O que muda com a retirada da transexualidade da lista de doenças mentais

A Organização Mundial de Saúde, a OMS, retirou nesta segunda-feira (18) a transexualidade da lista de classificação como doença mental. A “incongruência de gênero”, como é chamada pela agência internacional, foi retirada da categoria de transtornos mentais do manual de Classificação Internacional de Doenças (CID) para ser inserida em um novo capítulo chamado de ‘condições de saúde sexual’.

Segundo a OMS, apesar de não ser considerada uma doença, a transexualidade continua sendo uma condição relacionada à saúde sexual e, por isso, algumas “intervenções de saúde” podem ser necessárias. Sendo assim, a organização decidiu detalhar essa condição na categoria de “saúde sexual” pela necessidade de cuidados médicos, que podem ser melhores atendidos caso a transexualidade continue no manual.

Para Symmy Larrat, presidente da Associação Brasileira de Lésbicas, Gays, Bissexuais, Travestis, Transexuais e Intersexos (ABGLT), o novo desafio a ser encarado pela comunidade é fazer com que a estrutura do Estado se modifique e se adeque à realidade de inclusão.

“É algo que é positivo, é uma vitória, mas não resolve todos os nossos problemas. Devemos continuar organizadas para pleitear essas mudanças e garantir um acesso igualitário, um acesso para todas as pessoas travestis, transexuais, transgêneros, que ainda hoje sofrem muito com a exclusão do Estado em suas vidas.”

Segundo o Ministério da Saúde, o SUS já vem tratando a transexualidade como identidade e não patologia, mas reconhece que é preciso aprimorar alguns procedimentos específicos de saúde relacionados à condição de transexualidade.

A analista técnica de Políticas Sociais do Ministério da Saúde, Jéssica Bernardo, avalia que a nova classificação imposta pela OMS é válida para que os médicos possam realizar a transição do paciente da melhor forma e condição possível. Em relação ao sistema para uma pessoa que deseja fazer um procedimento ginecológico, a especialista espera que a mudança traga melhorias para o futuro.

“Um homem trans ainda tem o aparelho genital feminino e ele precisa fazer um exame ginecológico, mas ele está com os documentos retificados como homem, por enquanto o sistema ainda tem essa barreira.
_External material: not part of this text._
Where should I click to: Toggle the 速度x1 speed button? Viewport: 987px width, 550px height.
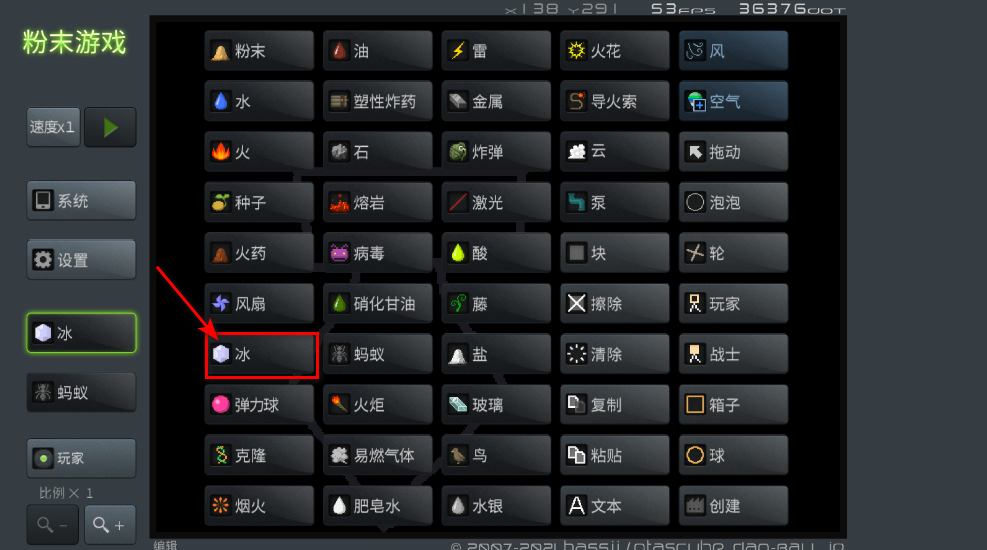tap(54, 127)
Mas nós estamos trabalhando junto com a Secretária de Atenção à Saúde do Ministério da Saúde para identificarmos todos os sistemas que têm essa barreira e para que qualquer pessoa possa fazer o procedimento.”

A OMS afirmou que a condição de transexual ter sido retirada do CID deve-se ao fato de que especialistas e cientistas teriam avançado na compreensão da transexualidade. “A condição foi tirada dos distúrbios de saúde mental porque nós temos uma compreensão melhor de que ela não é realmente uma condição de saúde mental, e mantê-la nessa categoria estava provocando estigma”, disse Lale Say, coordenadora do Departamento de Saúde Reprodutiva e Pesquisa da OMS, em vídeo publicado pela organização.

O Conselho Federal de Psicologia já havia se posicionado favorável a essa retirada desde 2010 sob o argumento de falta de evidências que constroem uma visão patológica. A conselheira do CFP Sandra Sposito avalia a mudança da OMS como um avanço.

“Nós vemos essa mudança, ainda que tardia, importante para retirar essas pessoas da área da patologia, que vulnerabiliza as pessoas, impede o acesso a determinadas áreas como educação e mercado de trabalho. Então, essa retirada vai ajudar a médio e longo prazo, não de imediato, a ir modificando o entendimento do que são esses termos da transexualidade, que mais nada são que variações da forma como as pessoas vivenciam o gênero.”

Mesmo antes de publicação do novo CID, o Conselho Federal de Psicologia (CFP), desde janeiro deste ano, determinou que psicólogos estão proibidos de tratar travestilidade e transexualidade como doença ou anomalia e de praticar qualquer ação que favoreça preconceitos, como terapias de conversão, reversão ou readequação de gênero.